三そこで、進んで検討するに、<証拠>によれば、被告の歩合外務員で、前記信用取引口座設定契約に基づく原告との取引業務に従事していた黒田(黒田が被告の外務員であつたことは当事者間に争いがない。)は、その業務に従事中、昭和五一年七月から八月一〇日頃にかけて、原告が右信用取引口座の保証金代用有価証券として預託中の表①記載の三銘柄の株券を含む一二銘柄の株券を、あたかも原告から引出の要求があつたかの如く装つて、被告に対し出庫請求手続をなしてこれを引出し(表①記載の各株券が出庫されたことは当事者間に争いがなく、右各株券の引出日は同表引出日欄記載のとおりである。)、原告に対しては、同年八月一四日、原告名義、飛田くに子及び長須政司名義の三口座を一口座にまとめるために必要であるとして、原告から、右一二銘柄の株券について代用証券預り証を、黒田名義で作成した代用証券預り証の預り証を差入れるのと引換えに返還を受けて、これを同月一六日被告に差入れ(同月一六日黒田を通して表①記載の株券についての代用証券預り証が返還されたことは当事者間に争いがない。)、被告の内部処理上必要な手続を履践した外観をとりつくろつた上で、表①記載の三銘柄を含む一二銘柄の株券を手張り行為用の資金として使うために他に売却して横領したこと、ところが、株券の引渡を受けていないにも拘らず、被告から、出庫された第一製薬株式会社株券等の代用証券預り証の返還を求められたことに不審を感じた原告が被告に電話で照会したことから、黒田の右不正行為はその同僚で被告の歩合外務員であつた鎌井(鎌井が被告の外務員であつたことは当事者間に争いがない。)や被告の受渡保管課の有馬課長の知るところとなり、黒田は右有馬の助言もあつて右事態を収拾するため、横領費消した一二銘柄の株券と同種同量の株券を買集めてこれを原告に返還することとし、鎌井らの協力のもとにこれを買集めたこと、そして、同年八月二四日、鎌井は黒田に代つて同人が買集めた右一二銘柄の株券を原告方に持参して返還したが、その際、鎌井は表①記載の三銘柄の株券と同種の株券については、その株主名義が区々に分れていたことから、原告名義に名義書替の必要があると称してこれを預り保管中、同月二六日頃、これらを、自己の手張行為に使用する資金とするため他に売却して横領し、次いで、同年九月二二日、前記信用取引口座の保証金代用有価証券として被告に預託中の表②記載の四銘柄の株券を含む六銘柄の株券につき、原告から返還要求がなされたかの如く装つて、被告に対し出庫請求手続をなしてこれを引出し(表②記載の株券が出庫されたことは当事者間に争いがない。)、原告に対しては、名義書替のため必要であると称して、同月二四日、原告から右各株券についての代用証券預り証の交付を受けてこれを翌二五日被告に差入れ(鎌井を通して表②記載の株券についての代用証券預り証が返還されたことは当事者間に争いがない。)、被告の内部事務処理上の所定手続を履践した如くとりつくろつた上、その頃、表②記載の四銘柄の株券を、自己の手張り行為に使用する資金捻出のため金融業者に対する担保に供してこれを横領したことを認めることができる。しかして、右認定を動かすに足りる証拠はない。

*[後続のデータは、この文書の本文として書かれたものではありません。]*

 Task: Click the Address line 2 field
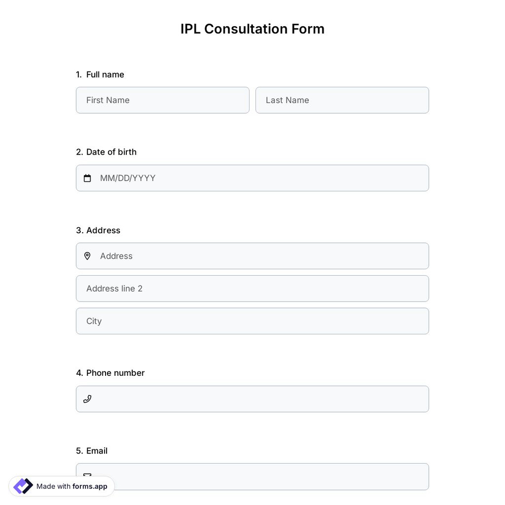253,288
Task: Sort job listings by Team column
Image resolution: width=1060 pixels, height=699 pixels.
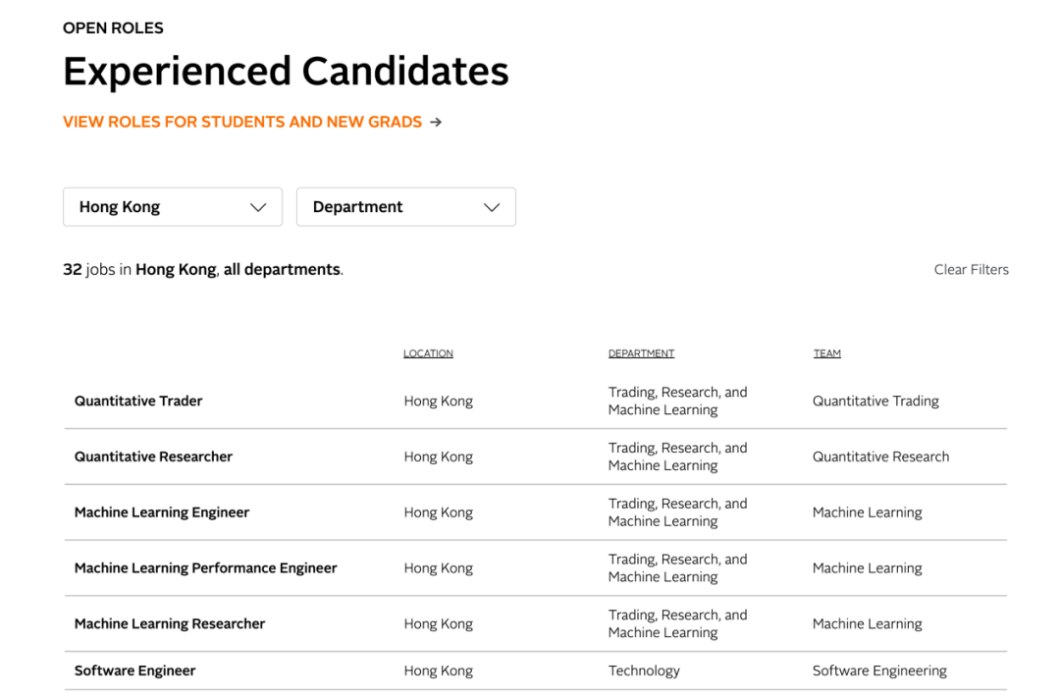Action: (826, 353)
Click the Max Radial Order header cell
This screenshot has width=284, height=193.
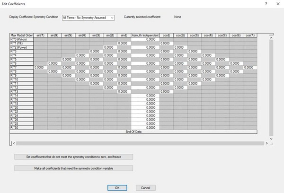click(x=21, y=35)
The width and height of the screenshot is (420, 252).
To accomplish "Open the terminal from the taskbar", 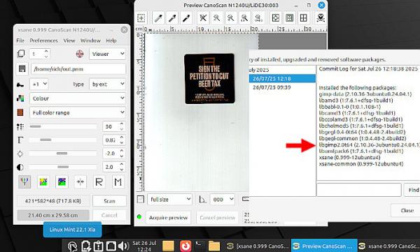I will [200, 246].
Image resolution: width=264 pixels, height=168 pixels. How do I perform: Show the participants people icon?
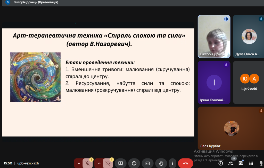pyautogui.click(x=231, y=163)
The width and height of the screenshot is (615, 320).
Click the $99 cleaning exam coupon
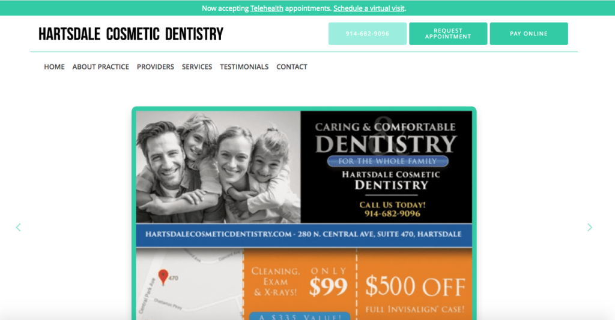[300, 285]
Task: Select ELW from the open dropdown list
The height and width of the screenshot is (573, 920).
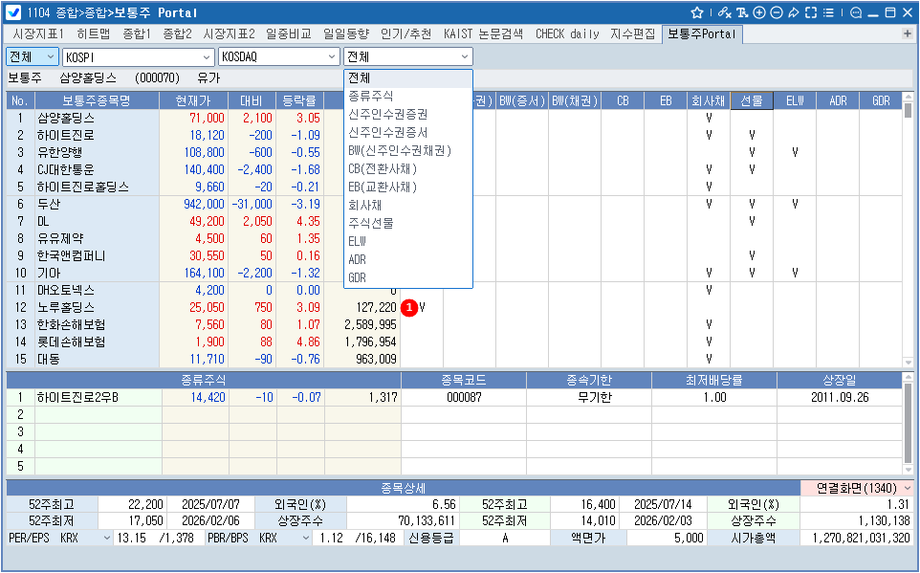Action: (358, 241)
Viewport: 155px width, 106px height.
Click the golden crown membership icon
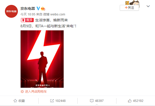tap(43, 8)
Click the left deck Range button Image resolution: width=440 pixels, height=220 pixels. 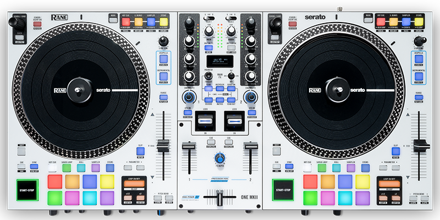click(163, 98)
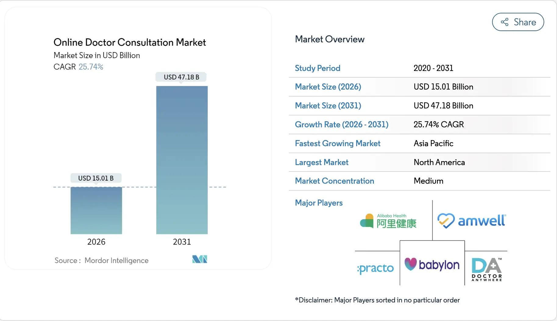The width and height of the screenshot is (557, 321).
Task: Click the 2026 bar in the chart
Action: click(x=96, y=210)
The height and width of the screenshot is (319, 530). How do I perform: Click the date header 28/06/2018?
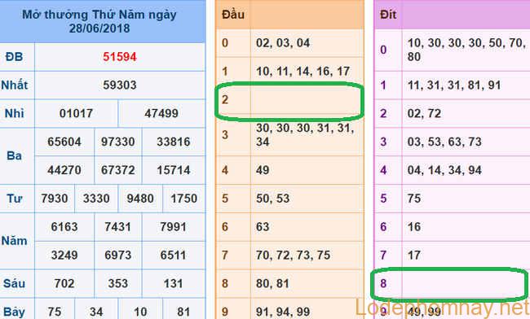(99, 28)
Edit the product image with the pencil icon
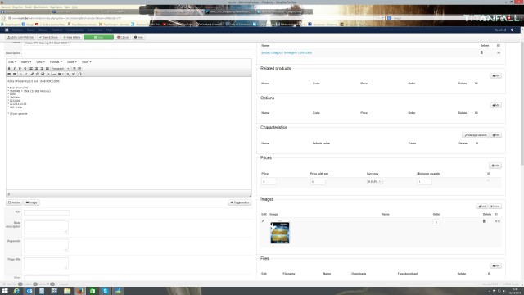The height and width of the screenshot is (295, 524). (263, 220)
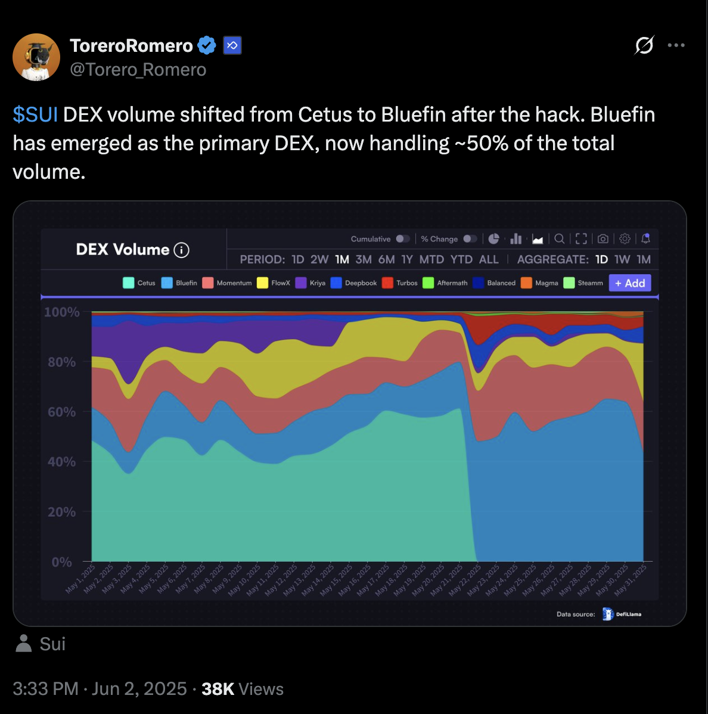Image resolution: width=708 pixels, height=714 pixels.
Task: Open chart settings gear icon
Action: 625,238
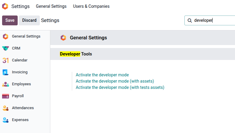
Task: Activate developer mode (with tests assets)
Action: click(120, 87)
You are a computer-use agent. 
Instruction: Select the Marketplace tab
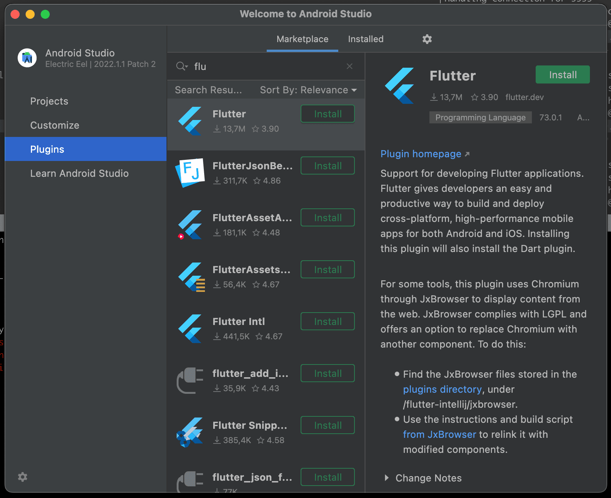click(x=302, y=39)
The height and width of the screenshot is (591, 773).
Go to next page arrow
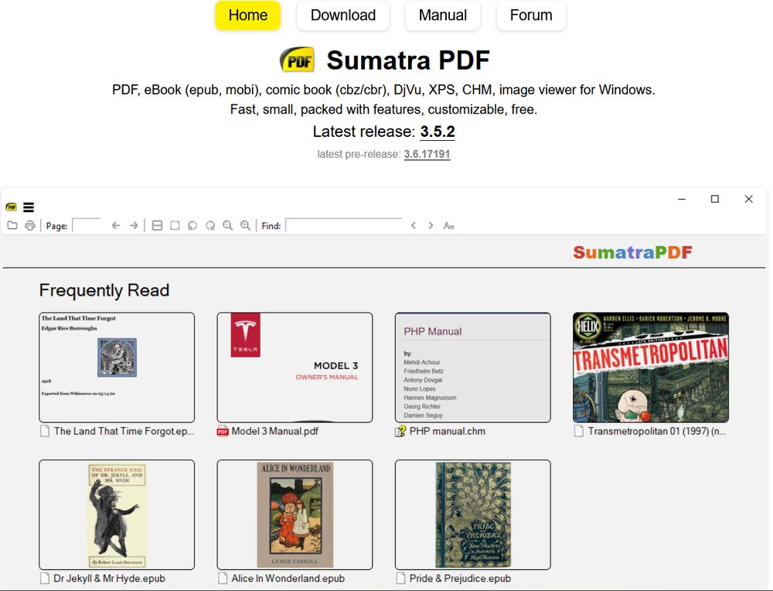[134, 226]
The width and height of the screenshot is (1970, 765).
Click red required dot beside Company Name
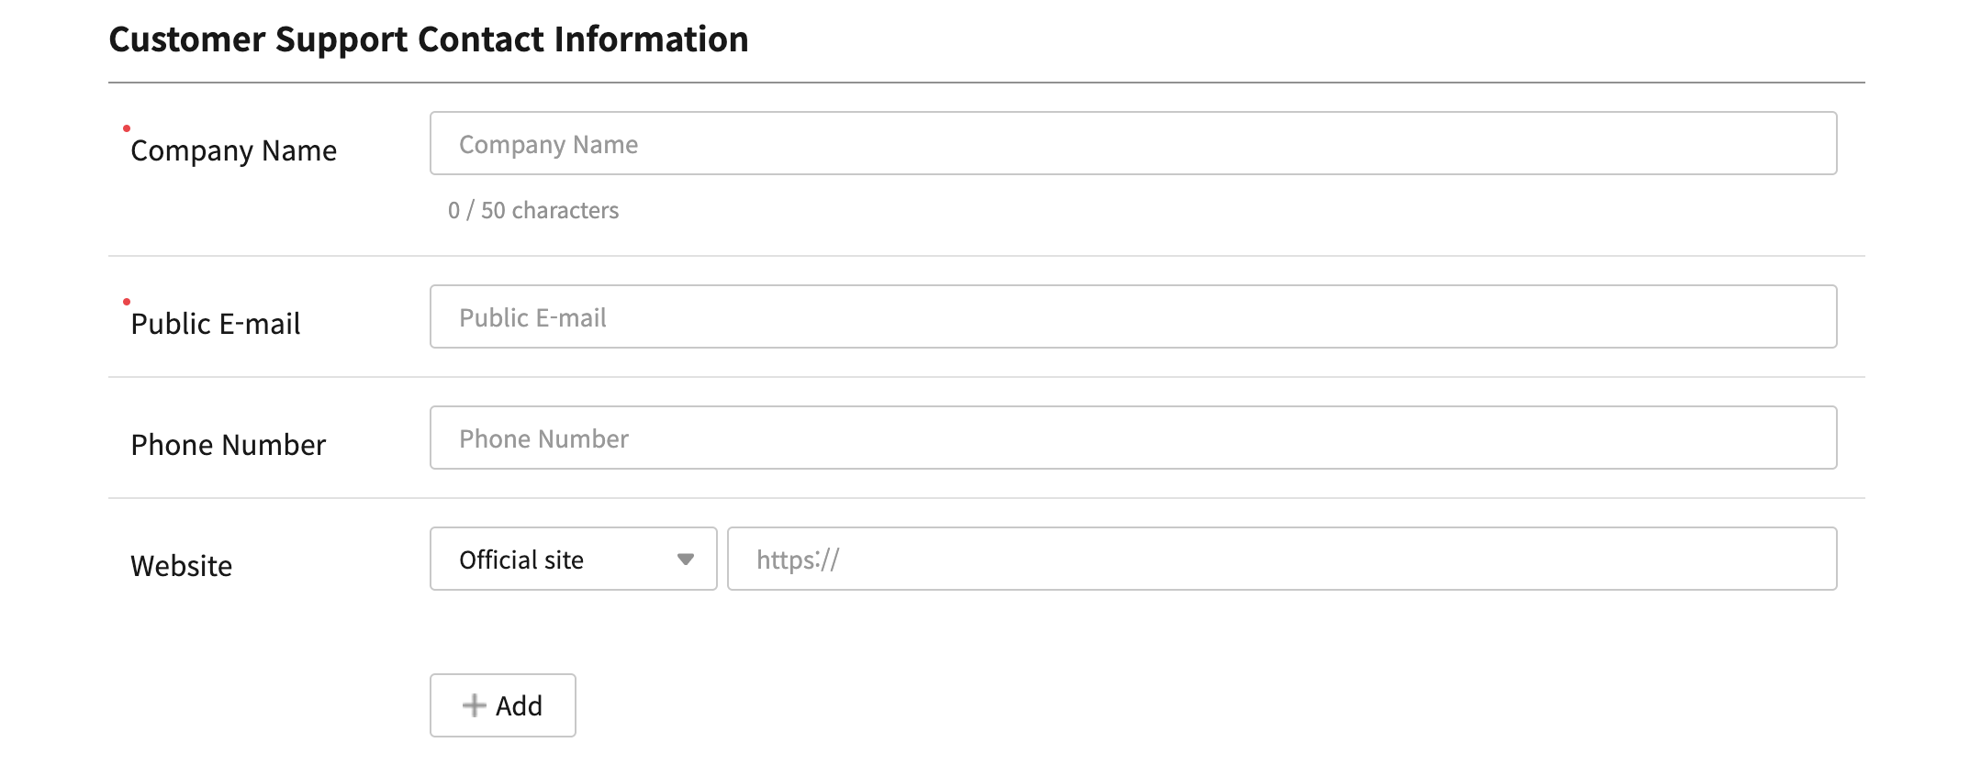click(x=127, y=128)
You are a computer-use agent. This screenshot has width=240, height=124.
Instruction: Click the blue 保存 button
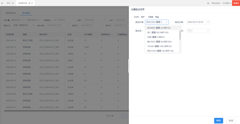tap(219, 121)
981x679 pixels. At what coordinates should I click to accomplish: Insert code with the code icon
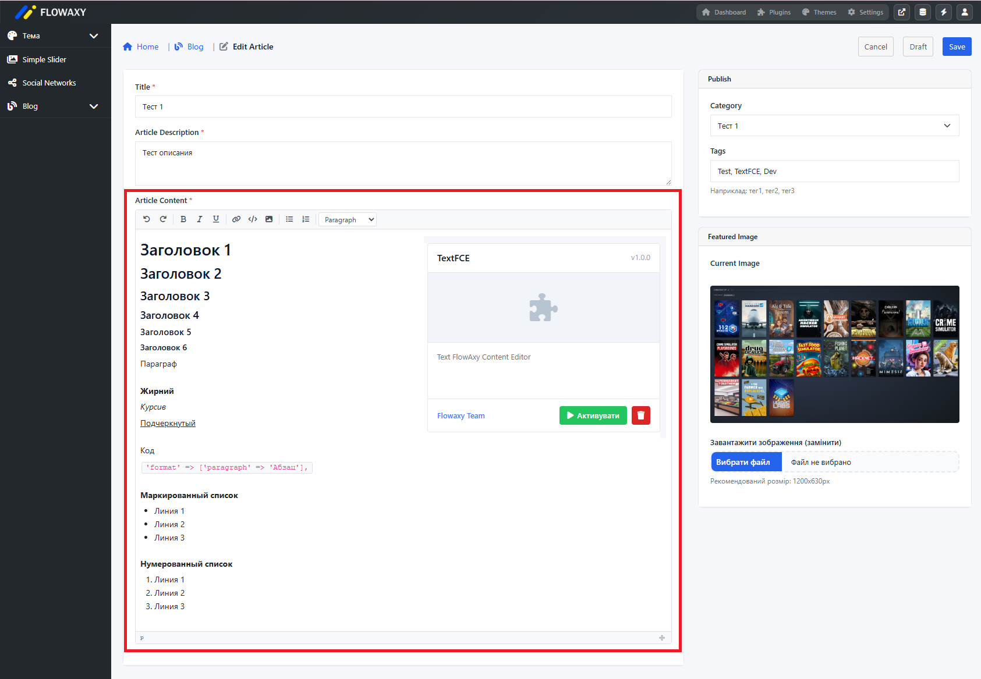tap(253, 219)
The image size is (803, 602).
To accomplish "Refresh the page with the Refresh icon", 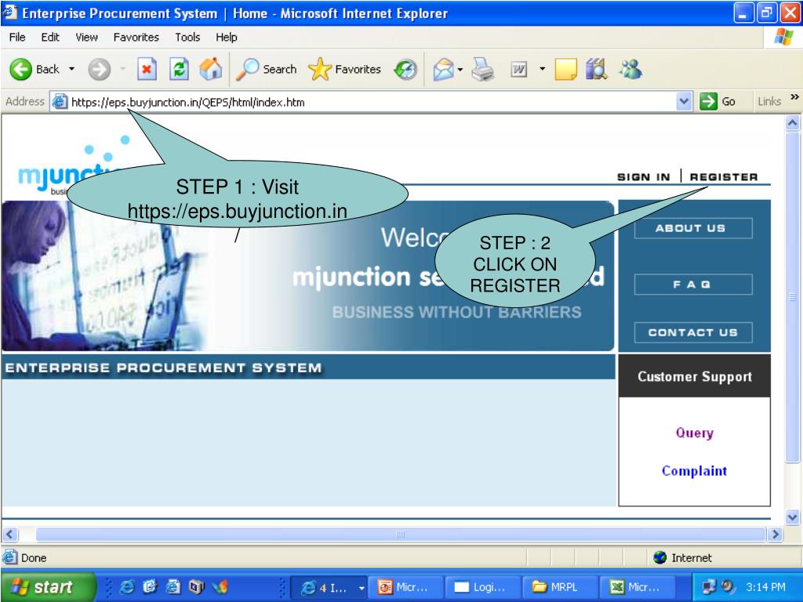I will [179, 69].
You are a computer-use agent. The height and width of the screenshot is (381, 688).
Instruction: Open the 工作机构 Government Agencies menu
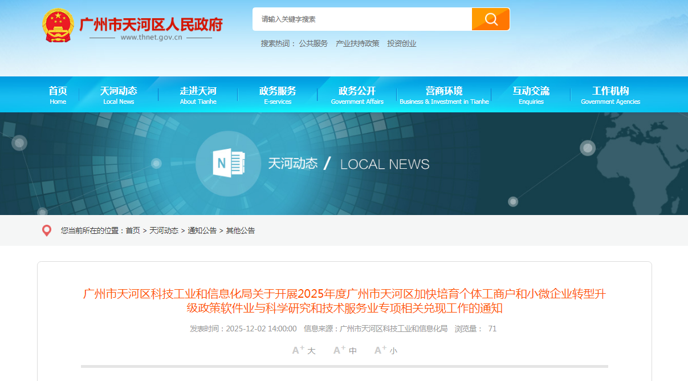[x=610, y=95]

四以上認定の事実によれば、鎌井の右各横領行為は被告の外務員としての業務執行中に行われたもの(前掲証人鎌井の証言によれば、顧客の依頼により、外務員が株券の名義書替手続を行うことは、被告はじめ証券会社のサービス業務の一環として広く一般に行われているものであることが認められる。)であるから、被告は、その使用者として、右不法行為により原告が被つた損害を賠償すべき義務がある。

被告は、外務員たる鎌井の選任、監督につき欠けるところはなかつた旨主張するが、右主張を肯認すべき事情を認めるに足りる証拠はないし、前記認定の事実に徴し、原告にも過失がある旨の被告の主張も採用できない。

そこで、原告の被つた損害額について判断するに、成立に争いのない甲第一九号証の一、二によれば、表①②記載の各株券の右各不法行為時における時価は、表①記載の第一製薬株式会社株券四、〇〇〇株を除き、いずれも別紙計算書(一)記載のとおりであり、右第一製薬株式会社株券四、〇〇〇株についても不法行為時は昭和五一年八月というべきであるから、右時期における終値四〇五円五二銭で計算すると、その時価相当額総額は五〇三万三、七八〇円となり、原告は、鎌井の前記不法行為の結果、右価格相当の株券を失い、同額の損害を被つたものというべきである。

五よつて、原告の本訴請求は、予備的請求中右認定の損害賠償金五〇三万三、七八〇円及びこれに対する各不法行為後の日である昭和五一年一一月一六日から支払ずみまで民事法定利率年五分の割合による遅延損害金の支払を求める限度において理由があるから、これを認容し、予備的請求中その余の請求及び主位的請求はいずれも理由がないから、これを棄却し、訴訟費用の負担については民事訴訟法第八九条、第九二条を、仮執行の宣言については同法第一九六条を各適用して主文のとおり判決する。